A história de Marcela, de Renato e de Felipe é um exemplo inspirador sobre o amor que ultrapassa a vida e a urgência de acolher com respeito as famílias que enfrentam o luto perinatal.
Conscientização sobre o luto parental
Histórias como a de Marcela evidenciam a urgência de olhar com mais empatia para o luto parental – uma dor profunda, ainda pouco compreendida pela sociedade. Foi justamente para dar visibilidade a essa realidade que nasceu o Julho Âmbar, instituído em Mato Grosso do Sul como um mês dedicado à conscientização, informação, acolhimento e construção de políticas públicas voltadas a mães, pais e famílias que perderam seus filhos.

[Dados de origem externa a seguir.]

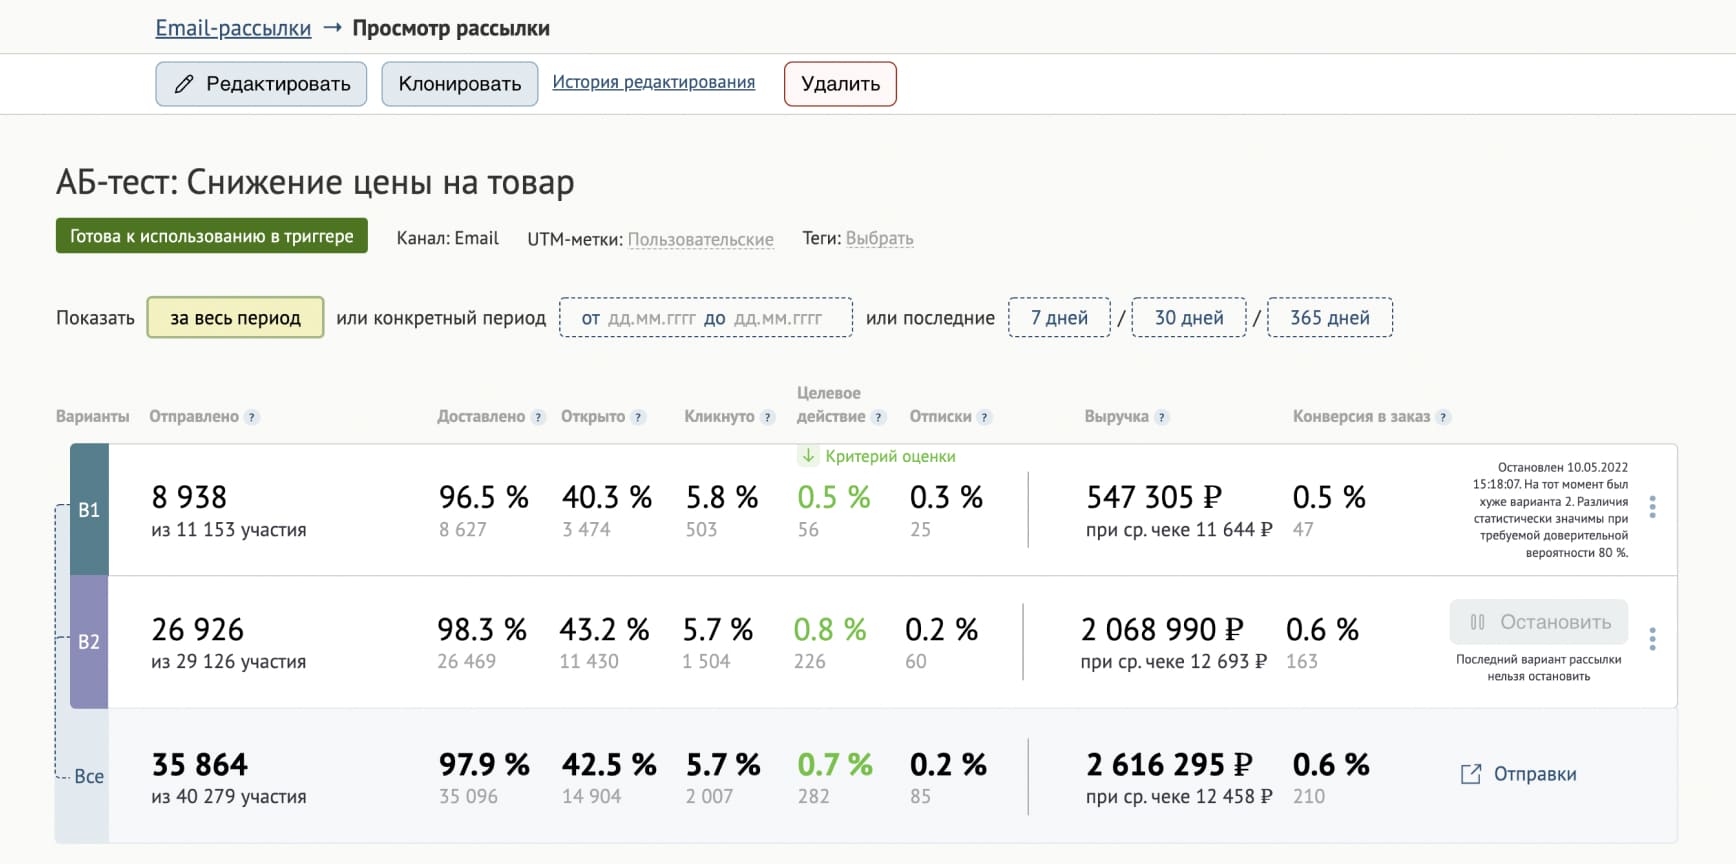Select the за весь период filter
The height and width of the screenshot is (864, 1736).
tap(235, 318)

Em 2023, por meio da Lei Estadual nº 6.147, Julho Âmbar passou a integrar o Calendário Oficial do Estado de Mato Grosso do Sul como período dedicado à conscientização do luto parental. A proposta é de autoria do deputado estadual Lucas de Lima (sem partido).
Foto: Luciana Nassar
Julho Âmbar também busca propor políticas públicas voltadas ao acolhimento de pais enlutados, oferecendo suporte emocional, orientação e espaços de troca de experiências entre famílias que vivenciam essa dor. Outro foco é capacitar profissionais da saúde e da educação para lidarem com o luto de forma sensível e adequada, além de promover momentos que celebrem o amor e honrem a memória dos filhos que partiram.

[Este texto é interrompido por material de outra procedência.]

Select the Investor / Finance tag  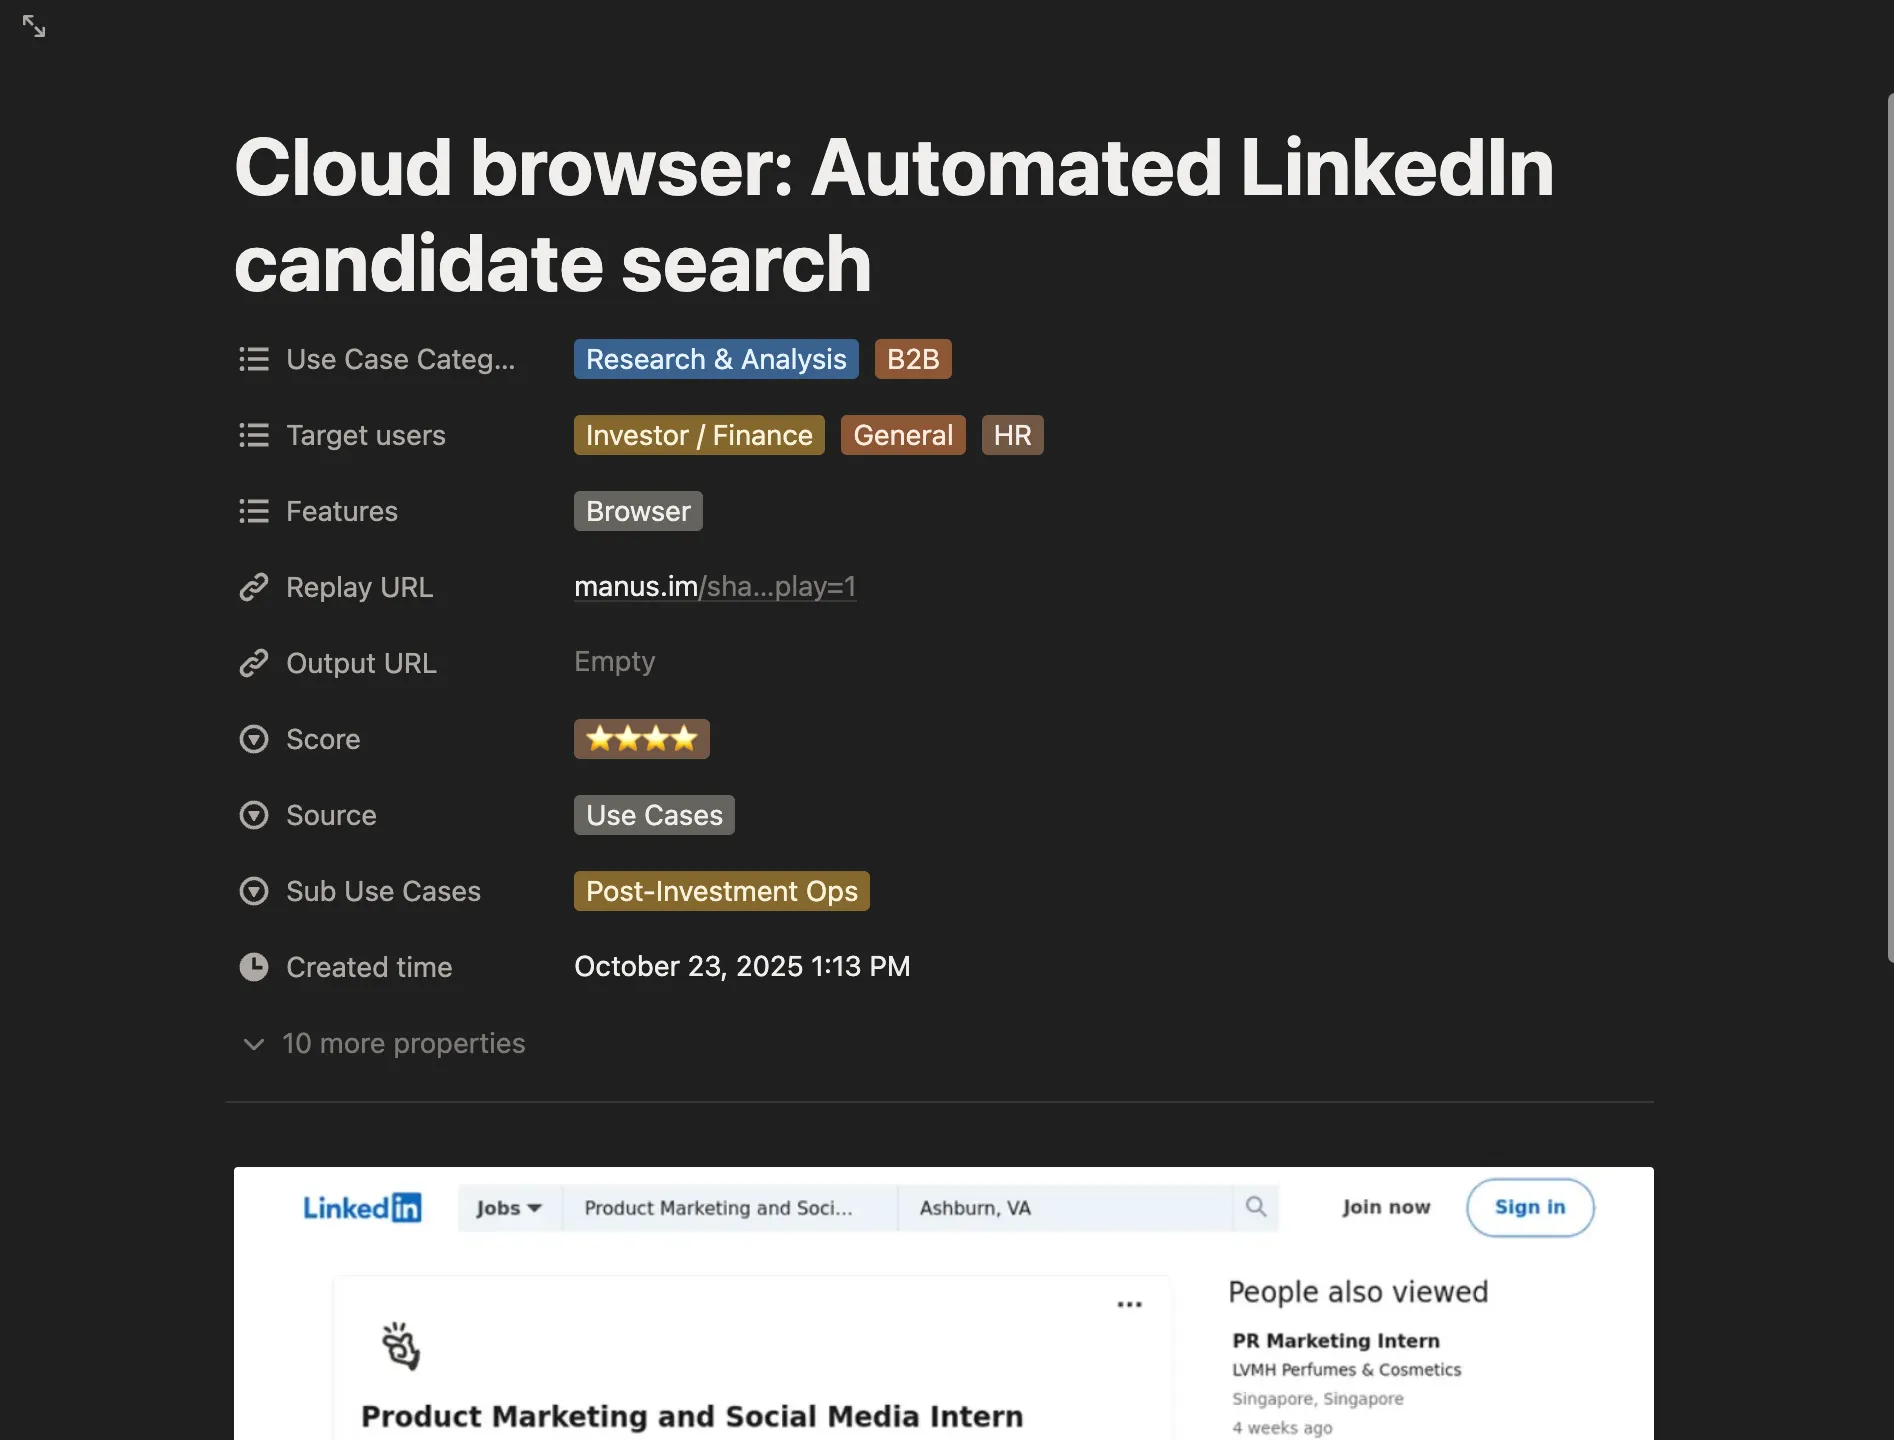pos(699,435)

De acordo com a legislação, a iniciativa prevê ampla divulgação de informações e orientações para as famílias que passaram por essa situação, além da realização de atividades de apoio e acolhimento.
“O Julho Âmbar é uma lei de minha autoria aqui no Estado, e ele foi criado para dar visibilidade a um tema que, infelizmente, ainda é muito silencioso, que é o luto parental”, destacou o parlamentar. “É um mês dedicado a apoiar e conscientizar a sociedade sobre a dor de mães, pais e famílias que perderam um filho, seja por uma doença, acidente, violência ou qualquer outra causa – e, principalmente, pelo suicídio. É uma dor que não tem nome, que muitas vezes é invisível, mas que precisa ser acolhida. Com essa lei, nós queremos não apenas reconhecer esse sofrimento, mas também oferecer espaços de escuta, apoio psicológico e campanhas de conscientização para que essas famílias saibam que não estão sozinhas. O Julho Âmbar é sobre empatia; é sobre enxergar o outro em seu momento mais difícil, é sobre construir uma rede de apoio para transformar dor em memória e amor em cuidado”, completou Lucas de Lima.
Mortalidade Infantil
Conforme dados de 2024 do Painel Mais Saúde do Governo de Mato Grosso do Sul, a taxa de mortalidade infantil foi de 13,09 por mil nascidos vivos. As estatísticas indicam que houve 76.146 nascidos vivos, dos quais 997 crianças faleceram. As três principais causas de morte foram: septicemia do recém-nascido, transtornos relacionados à gestação de curta duração e ao baixo peso ao nascer, e má formação congênita do coração.
Neste ano de 2025, o painel revela que, até o momento, foram registrados 29.427 nascidos vivos e 359 óbitos infantis, resultando em uma taxa de mortalidade infantil de 12,20 por mil nascidos vivos.
Segundo a última atualização do Instituto Brasileiro de Geografia e Estatística (IBGE), em 2023, no estado de Mato Grosso do Sul, a taxa de mortalidade infantil foi de 13,55 por mil nascidos vivos, com 545 óbitos de crianças menores de um ano. A taxa nacional no mesmo ano foi de 12,5. Na capital, Campo Grande, a taxa foi de 11,58 por mil nascidos vivos, com 138 óbitos infantis registrados.
Ainda em 2023, de acordo com estatísticas do Ministério da Saúde, o Brasil registrou a menor taxa de mortalidade infantil e fetal por causas evitáveis dos últimos 28 anos. Segundo o Painel de Monitoramento da Mortalidade Infantil e Fetal, foram registradas 20,2 mil mortes nesse ano.